Correct, there is no horizontal acceleration (because you can neglect wind resistance, etc.) So the horizontal velocity $u_x$ remains constant.

Now find $u_x$ and $u_y$ (the initial horizontal and vertical components of the velocity, respectively) with trig. Then figure out what happens to the vertical velocity after 3 seconds using that equation. Then, once you've got the final vertical velocity $v_y$, figure out how to add that back to the horizontal velocity (which doesn't change) to get the magnitude of the final velocity (which is the final speed). Remember, vector addition is not as simple as just adding two quantities. Hint: Pythagoras.

Last edited: Jan 1, 2012
6. Jan 1, 2012

### Let It Be

Okay this is EXACTLY where I am getting stuck! Could you work this out for me?

7. Jan 1, 2012

### Curious3141

Unfortunately, forum rules prevent others from showing you the work word for word. However, we can guide you.

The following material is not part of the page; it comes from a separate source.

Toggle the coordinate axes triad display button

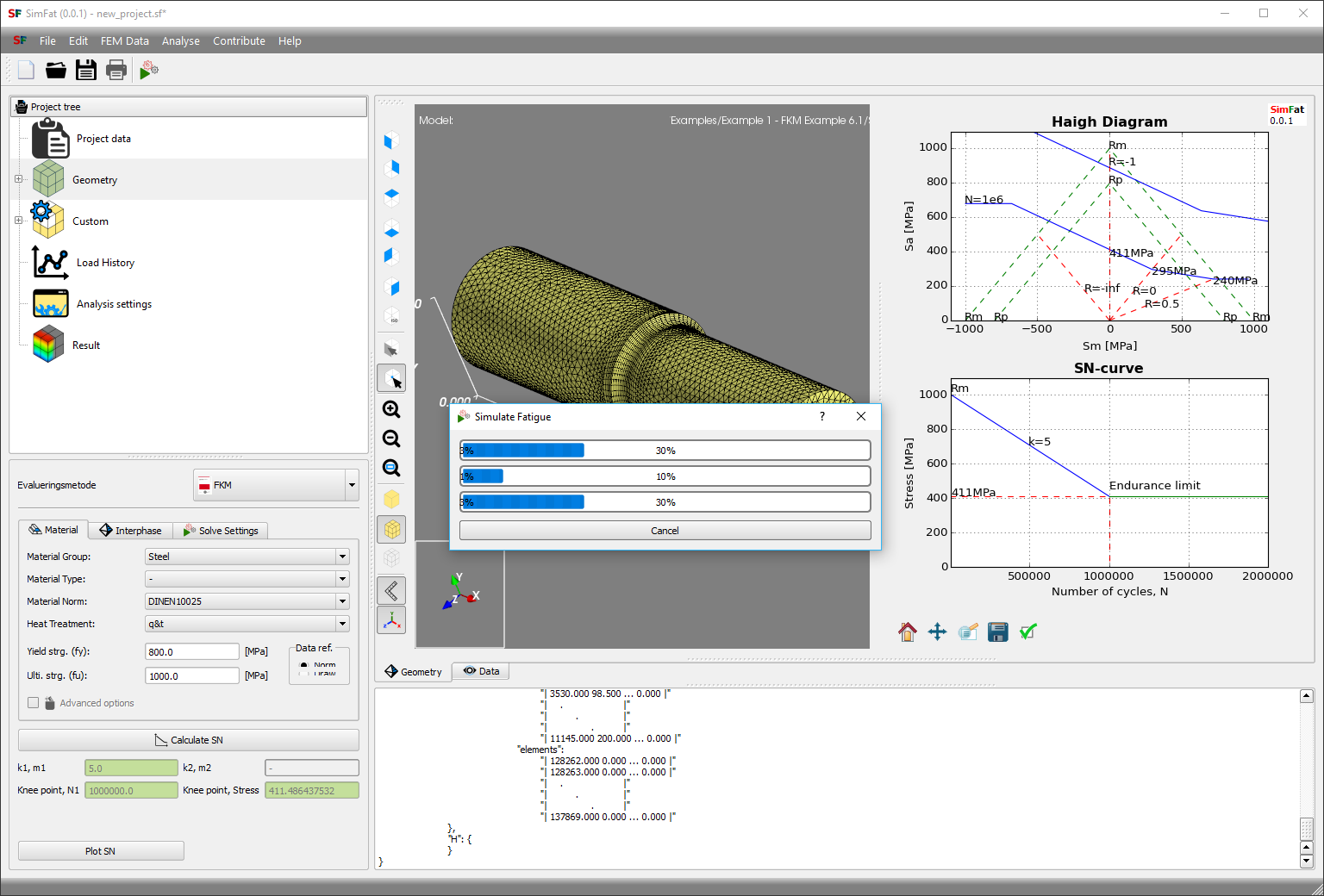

Draw a right angled triangle. The hypotenuse (slanted side) represents the initial velocity $u$ (at a 30 degree angle to the horizontal). The two perpendicular sides represent $u_x$ and $u_y$. Can you now write down the trig. ratios (sine and cosine) of the 30 degree angle in relation to the ratios $\frac{u_x}{u}$ and $\frac{u_y}{u}$?

8. Jan 2, 2012

### Redbelly98

Staff Emeritus
Hi Let It Be, your class should have (and probably has) covered vectors and vector components before going into projectile motion.

Here is an example which you can apply to this problem: An object has a velocity of 50 m/s at an angle of 60 degrees above the horizontal. Find the horizontal (or x) and vertical (or y) components of the velocity.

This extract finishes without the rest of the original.